De Mimi a Michelle


Sílvio Ribas

Separadas por intervalo de quase 50 anos, elas usufruíram – cada uma à sua época – de quartos na Casa Branca reservados a jovens presidentes dos Estados Unidos, líderes eleitos pelo Partido Democrata e detentores de um magnetismo global. Tais semelhanças são, contudo, as únicas percebidas nas trajetórias das americanas Mimi Alford, estagiária e amante de John Fitzgerald Kennedy, e Michelle Obama, a carismática esposa de Barack.

Essas mulheres descrevem retratos perfeitos de dois momentos da História no mais poderoso país do planeta. Confrontados, seus perfis e biografias revelam o prólogo e o estágio mais recente de uma revolução de costumes ainda em curso. Por cerca de meio século, longevas batalhas por igualdade de oportunidades para gêneros e raças colecionaram importantes vitórias.

Mesmo tendo como pano de fundo comum a Presidência de dois influentes e inspiradores políticos, os livros de Mimi e Michelle, respectivamente Era uma Vez um Segredo (2012) e Minha História (2018), mostram a evidente reforma cultural americana após a passagem delas por Washington. Os seus relatos íntimos denotam não apenas duas origens e duas personalidades contrastantes. Eles delimitam a sucessão de fases históricas.
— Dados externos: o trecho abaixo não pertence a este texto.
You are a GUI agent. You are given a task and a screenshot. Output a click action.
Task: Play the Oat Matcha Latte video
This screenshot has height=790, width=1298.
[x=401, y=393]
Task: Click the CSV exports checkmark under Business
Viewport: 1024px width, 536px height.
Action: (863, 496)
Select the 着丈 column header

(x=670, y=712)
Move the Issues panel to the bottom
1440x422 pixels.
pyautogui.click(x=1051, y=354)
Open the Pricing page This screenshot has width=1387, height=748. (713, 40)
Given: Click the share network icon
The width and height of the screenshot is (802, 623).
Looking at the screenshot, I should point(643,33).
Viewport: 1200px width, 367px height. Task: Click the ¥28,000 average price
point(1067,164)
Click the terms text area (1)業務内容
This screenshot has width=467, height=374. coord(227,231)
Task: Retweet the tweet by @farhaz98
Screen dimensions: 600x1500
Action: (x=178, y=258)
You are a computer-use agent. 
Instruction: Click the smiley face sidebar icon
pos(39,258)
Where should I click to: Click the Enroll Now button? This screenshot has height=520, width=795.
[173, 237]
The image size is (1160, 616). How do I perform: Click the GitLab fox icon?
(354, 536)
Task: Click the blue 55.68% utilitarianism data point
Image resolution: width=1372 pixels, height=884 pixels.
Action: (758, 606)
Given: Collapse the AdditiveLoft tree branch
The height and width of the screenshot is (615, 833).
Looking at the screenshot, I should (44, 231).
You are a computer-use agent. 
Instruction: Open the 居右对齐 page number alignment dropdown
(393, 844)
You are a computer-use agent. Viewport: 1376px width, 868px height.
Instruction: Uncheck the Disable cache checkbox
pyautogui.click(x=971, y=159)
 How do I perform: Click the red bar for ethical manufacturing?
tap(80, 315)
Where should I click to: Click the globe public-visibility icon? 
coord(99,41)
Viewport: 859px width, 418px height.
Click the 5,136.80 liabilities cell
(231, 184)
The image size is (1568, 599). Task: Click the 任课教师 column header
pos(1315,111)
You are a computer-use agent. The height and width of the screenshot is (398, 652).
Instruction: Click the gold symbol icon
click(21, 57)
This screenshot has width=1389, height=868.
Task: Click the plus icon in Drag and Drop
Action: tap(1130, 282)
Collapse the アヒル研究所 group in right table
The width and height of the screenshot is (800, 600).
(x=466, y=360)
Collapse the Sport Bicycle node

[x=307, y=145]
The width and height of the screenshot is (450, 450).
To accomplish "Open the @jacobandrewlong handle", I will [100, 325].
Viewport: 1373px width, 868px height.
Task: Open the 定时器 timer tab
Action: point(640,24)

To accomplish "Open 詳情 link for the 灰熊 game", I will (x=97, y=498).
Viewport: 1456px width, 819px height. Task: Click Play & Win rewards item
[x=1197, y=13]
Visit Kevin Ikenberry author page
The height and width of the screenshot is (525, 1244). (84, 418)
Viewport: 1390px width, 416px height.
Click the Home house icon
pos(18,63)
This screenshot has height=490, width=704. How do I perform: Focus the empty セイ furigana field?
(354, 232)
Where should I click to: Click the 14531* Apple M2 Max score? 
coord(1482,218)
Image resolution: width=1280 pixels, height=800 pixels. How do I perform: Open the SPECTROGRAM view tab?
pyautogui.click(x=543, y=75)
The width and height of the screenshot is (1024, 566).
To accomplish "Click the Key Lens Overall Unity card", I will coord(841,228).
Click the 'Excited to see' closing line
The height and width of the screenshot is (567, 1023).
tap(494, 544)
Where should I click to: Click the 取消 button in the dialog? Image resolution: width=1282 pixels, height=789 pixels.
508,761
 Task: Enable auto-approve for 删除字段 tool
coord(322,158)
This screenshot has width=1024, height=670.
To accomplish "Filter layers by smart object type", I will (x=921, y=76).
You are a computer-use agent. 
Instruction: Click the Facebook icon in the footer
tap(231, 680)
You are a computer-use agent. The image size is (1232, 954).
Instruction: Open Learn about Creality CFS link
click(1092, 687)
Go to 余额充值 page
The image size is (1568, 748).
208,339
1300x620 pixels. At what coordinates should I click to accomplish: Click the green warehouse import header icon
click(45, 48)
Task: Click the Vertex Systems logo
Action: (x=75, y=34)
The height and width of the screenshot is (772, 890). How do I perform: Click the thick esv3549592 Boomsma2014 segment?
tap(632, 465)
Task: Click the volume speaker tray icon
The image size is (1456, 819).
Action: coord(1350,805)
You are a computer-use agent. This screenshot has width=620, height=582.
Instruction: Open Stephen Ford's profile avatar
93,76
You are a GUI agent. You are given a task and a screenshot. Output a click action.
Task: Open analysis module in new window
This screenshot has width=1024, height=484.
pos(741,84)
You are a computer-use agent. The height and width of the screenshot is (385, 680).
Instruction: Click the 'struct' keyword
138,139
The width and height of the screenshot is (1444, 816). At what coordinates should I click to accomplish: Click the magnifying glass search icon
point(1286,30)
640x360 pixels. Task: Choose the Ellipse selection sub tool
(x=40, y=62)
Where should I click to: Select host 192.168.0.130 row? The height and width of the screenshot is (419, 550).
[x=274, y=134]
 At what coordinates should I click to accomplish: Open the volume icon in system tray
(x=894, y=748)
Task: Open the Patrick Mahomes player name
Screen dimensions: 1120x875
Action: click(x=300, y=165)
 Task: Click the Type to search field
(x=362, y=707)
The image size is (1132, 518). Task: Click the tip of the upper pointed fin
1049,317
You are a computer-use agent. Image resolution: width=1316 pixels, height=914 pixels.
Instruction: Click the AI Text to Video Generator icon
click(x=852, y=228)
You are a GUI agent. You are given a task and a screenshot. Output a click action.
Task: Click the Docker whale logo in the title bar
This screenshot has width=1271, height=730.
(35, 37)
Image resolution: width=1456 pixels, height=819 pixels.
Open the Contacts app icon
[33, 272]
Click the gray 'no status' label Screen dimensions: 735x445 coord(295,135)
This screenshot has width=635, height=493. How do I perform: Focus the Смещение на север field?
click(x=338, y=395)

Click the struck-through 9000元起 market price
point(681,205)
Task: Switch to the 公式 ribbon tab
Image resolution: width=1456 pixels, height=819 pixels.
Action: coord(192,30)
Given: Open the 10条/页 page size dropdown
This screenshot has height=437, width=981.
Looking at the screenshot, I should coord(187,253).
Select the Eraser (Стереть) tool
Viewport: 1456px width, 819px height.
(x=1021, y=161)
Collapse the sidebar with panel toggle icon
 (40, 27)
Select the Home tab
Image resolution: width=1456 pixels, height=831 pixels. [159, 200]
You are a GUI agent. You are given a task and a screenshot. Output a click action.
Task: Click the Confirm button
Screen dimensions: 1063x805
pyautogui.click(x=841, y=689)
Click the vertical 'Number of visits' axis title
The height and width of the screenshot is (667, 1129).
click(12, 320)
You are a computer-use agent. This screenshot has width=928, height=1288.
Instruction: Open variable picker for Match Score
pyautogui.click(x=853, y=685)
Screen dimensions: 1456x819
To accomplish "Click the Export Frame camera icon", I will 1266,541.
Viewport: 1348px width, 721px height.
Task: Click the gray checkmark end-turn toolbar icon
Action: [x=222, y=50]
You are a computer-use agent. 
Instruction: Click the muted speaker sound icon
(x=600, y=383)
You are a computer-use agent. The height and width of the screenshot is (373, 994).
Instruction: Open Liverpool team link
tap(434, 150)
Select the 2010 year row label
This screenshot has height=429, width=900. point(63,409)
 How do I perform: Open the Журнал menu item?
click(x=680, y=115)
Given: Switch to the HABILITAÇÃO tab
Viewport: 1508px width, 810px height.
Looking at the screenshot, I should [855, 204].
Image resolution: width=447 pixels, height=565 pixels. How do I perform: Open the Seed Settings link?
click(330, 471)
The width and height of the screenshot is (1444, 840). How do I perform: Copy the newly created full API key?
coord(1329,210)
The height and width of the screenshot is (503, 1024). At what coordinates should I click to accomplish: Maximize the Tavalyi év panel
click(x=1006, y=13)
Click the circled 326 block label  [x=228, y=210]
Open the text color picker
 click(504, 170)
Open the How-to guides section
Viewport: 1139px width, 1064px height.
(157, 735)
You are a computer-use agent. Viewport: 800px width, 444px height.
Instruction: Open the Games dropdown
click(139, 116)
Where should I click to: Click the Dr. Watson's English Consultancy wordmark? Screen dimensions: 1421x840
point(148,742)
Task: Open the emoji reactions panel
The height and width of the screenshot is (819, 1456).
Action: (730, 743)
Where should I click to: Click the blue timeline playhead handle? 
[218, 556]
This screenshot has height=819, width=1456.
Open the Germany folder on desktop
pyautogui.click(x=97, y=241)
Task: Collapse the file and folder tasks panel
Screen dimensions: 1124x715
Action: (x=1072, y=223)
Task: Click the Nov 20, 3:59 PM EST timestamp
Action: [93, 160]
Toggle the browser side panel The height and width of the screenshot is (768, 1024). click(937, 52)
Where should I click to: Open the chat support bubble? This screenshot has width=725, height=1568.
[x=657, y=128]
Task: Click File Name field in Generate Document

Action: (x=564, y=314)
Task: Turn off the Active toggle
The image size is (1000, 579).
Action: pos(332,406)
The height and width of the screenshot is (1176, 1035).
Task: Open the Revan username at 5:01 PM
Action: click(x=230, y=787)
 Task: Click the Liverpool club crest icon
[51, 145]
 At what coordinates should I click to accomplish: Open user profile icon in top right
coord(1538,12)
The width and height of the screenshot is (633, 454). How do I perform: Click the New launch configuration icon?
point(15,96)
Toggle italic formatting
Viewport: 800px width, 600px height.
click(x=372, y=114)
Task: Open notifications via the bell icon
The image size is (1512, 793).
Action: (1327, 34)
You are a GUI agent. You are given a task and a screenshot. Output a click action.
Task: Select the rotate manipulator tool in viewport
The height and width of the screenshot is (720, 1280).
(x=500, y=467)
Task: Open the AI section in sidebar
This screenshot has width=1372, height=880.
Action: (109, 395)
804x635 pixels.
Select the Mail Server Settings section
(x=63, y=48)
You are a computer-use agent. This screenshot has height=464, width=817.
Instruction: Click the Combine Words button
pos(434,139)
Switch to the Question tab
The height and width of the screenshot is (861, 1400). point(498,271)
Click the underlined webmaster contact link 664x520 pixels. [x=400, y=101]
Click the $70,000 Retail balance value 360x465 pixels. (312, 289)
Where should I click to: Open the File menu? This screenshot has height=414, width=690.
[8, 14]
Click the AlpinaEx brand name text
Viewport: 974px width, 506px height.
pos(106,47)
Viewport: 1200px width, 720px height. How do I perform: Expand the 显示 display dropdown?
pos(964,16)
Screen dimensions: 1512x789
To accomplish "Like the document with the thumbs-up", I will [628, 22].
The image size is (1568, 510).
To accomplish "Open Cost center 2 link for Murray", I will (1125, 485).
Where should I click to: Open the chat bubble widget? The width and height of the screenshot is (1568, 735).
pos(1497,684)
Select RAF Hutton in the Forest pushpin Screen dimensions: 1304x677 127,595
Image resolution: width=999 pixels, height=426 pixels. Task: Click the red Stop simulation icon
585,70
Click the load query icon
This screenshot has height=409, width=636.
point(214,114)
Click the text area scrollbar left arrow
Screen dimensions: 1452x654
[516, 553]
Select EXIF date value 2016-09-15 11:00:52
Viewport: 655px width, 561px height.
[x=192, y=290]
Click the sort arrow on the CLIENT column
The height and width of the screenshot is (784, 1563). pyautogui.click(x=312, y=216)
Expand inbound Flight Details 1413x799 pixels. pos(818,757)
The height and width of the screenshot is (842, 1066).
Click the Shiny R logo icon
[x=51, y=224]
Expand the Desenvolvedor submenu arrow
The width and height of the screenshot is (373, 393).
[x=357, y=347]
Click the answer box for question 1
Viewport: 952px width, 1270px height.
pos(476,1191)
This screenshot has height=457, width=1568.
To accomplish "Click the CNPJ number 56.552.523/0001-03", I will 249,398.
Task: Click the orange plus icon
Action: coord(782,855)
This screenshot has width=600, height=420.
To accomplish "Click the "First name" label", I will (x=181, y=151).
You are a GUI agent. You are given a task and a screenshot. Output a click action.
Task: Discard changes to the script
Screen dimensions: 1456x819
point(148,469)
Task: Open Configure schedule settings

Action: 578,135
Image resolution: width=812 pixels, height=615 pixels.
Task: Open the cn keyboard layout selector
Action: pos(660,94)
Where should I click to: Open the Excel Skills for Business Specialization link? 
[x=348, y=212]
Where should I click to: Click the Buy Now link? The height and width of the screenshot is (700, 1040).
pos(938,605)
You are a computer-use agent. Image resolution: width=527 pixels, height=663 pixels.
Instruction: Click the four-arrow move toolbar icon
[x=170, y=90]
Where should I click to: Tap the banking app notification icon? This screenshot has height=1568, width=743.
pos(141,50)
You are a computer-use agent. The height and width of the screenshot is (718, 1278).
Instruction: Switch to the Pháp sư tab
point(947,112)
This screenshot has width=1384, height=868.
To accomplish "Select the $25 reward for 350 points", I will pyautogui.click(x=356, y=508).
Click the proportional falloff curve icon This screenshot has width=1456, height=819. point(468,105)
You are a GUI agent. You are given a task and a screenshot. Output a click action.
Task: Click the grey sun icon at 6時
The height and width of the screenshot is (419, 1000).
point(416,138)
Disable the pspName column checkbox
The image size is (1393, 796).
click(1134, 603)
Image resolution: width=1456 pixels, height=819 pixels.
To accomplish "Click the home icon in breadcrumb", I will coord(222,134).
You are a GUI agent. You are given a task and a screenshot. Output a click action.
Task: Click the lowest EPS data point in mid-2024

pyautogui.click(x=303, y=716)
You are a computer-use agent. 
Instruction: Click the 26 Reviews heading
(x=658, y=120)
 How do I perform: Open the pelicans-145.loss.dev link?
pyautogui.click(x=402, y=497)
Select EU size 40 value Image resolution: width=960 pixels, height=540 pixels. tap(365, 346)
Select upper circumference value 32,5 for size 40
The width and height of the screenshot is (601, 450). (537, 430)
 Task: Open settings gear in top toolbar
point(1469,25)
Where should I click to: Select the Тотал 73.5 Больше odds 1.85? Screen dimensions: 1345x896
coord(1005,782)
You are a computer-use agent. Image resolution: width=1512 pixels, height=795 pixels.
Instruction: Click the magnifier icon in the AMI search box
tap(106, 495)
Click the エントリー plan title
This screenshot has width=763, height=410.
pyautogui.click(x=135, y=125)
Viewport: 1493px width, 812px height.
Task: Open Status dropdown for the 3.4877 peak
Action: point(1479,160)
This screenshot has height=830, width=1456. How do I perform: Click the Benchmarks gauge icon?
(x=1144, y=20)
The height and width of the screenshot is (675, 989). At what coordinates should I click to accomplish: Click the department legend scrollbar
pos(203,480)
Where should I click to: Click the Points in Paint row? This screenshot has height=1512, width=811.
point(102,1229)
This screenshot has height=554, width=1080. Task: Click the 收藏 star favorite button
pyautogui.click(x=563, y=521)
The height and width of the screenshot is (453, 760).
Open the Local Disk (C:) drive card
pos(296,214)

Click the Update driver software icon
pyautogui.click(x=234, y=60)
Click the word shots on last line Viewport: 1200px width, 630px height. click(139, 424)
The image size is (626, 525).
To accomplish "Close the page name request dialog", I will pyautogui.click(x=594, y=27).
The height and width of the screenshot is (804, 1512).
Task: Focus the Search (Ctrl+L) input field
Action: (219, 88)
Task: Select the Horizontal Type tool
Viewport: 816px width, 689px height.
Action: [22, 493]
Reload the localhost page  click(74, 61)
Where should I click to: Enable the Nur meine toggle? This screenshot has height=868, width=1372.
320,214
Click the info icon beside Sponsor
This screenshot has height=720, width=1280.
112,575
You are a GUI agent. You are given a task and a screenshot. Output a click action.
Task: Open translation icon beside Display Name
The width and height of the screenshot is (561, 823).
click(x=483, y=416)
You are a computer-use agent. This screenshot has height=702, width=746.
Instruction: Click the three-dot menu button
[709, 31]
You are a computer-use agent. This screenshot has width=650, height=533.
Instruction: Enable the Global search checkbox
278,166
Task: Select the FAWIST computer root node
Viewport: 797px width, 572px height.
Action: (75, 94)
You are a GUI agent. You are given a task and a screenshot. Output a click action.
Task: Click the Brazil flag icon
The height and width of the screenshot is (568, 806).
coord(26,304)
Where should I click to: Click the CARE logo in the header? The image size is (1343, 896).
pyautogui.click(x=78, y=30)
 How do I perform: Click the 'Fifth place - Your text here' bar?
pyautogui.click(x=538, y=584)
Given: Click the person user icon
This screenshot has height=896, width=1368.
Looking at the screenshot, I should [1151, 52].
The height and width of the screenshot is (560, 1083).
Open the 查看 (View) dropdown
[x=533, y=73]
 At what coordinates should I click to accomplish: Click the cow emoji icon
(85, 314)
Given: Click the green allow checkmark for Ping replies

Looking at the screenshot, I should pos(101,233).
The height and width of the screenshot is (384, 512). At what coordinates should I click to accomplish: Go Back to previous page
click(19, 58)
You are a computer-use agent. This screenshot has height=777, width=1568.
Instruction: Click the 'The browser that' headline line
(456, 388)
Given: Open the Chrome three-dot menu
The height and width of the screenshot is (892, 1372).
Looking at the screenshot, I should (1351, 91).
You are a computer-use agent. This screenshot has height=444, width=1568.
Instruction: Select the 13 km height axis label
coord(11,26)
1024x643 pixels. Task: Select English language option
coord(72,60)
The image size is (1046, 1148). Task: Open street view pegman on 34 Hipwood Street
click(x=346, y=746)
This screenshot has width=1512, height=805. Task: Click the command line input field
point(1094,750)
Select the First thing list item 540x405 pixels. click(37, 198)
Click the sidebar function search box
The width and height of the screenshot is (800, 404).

A causa feminina nos EUA ganhou impulso após a revolução sexual dos anos 1960 e, na mesma época, a cidadania negra alcançou finalmente os direitos civis. As mulheres da América puderam cruzar fronteiras do lar e superar a mera condição de objeto de desejo e controle masculinos, ocupando postos na profissão e na política. Com lances igualmente eletrizantes, puderam os afro-americanos chegar, por seu turno, ao topo da montanha com Obama.

Da absoluta submissão de adolescente branca aos caprichos de JFK chegou-se ao libertador brilho próprio da primeira dama negra. Nesse tempo entre duas situações houve outra intermediária em todos sentidos, no escândalo sexual de outro presidente democrata novo e boa pinta, Bill Clinton, com outra estagiária, Monica Lewinsky, mas sem a outrora vista grossa da mídia.

Nessa transição de modelos, Clinton, que aos 16 apertou a mão do seu ídolo Kennedy, tinha na residência oficial uma esposa assertiva como Michelle, Hillary. Só que essa era sedenta de poder, até mais do que o próprio marido. Miss Obama foi companheira de um presidente que também sabia falar às massas e atrair holofotes. Mas ela e ele souberam ser o casal número um.

Com gestos e palavras, Michelle consolidou-se como poderosa porta-voz de mulheres e meninas em luta por protagonismo. Ela promoveu avanços reais e simbólicos e continua sendo ícone. Sua glória sobrepôs retratos ocultos de heróis, como o de Mimi, que viveu romance de 18 meses com JFK curtido nas ausências de Jackie Kennedy em casa ou em viagens, até a morte trágica dele, em novembro de 1963. A História avança, mesmo com recuos.

Protestos antirracistas que se espalharam pelo mundo após o assassinato do americano George Floyd por um policial branco, em 25 de maio de 2020, incentivaram o debate sobre monumentos que homenageiam figuras de histórico racista ou genocida. JFK, Clinton e Obama promoveram negros e mulheres, mas suas gestões foram degraus de subida. Restam mais a galgar.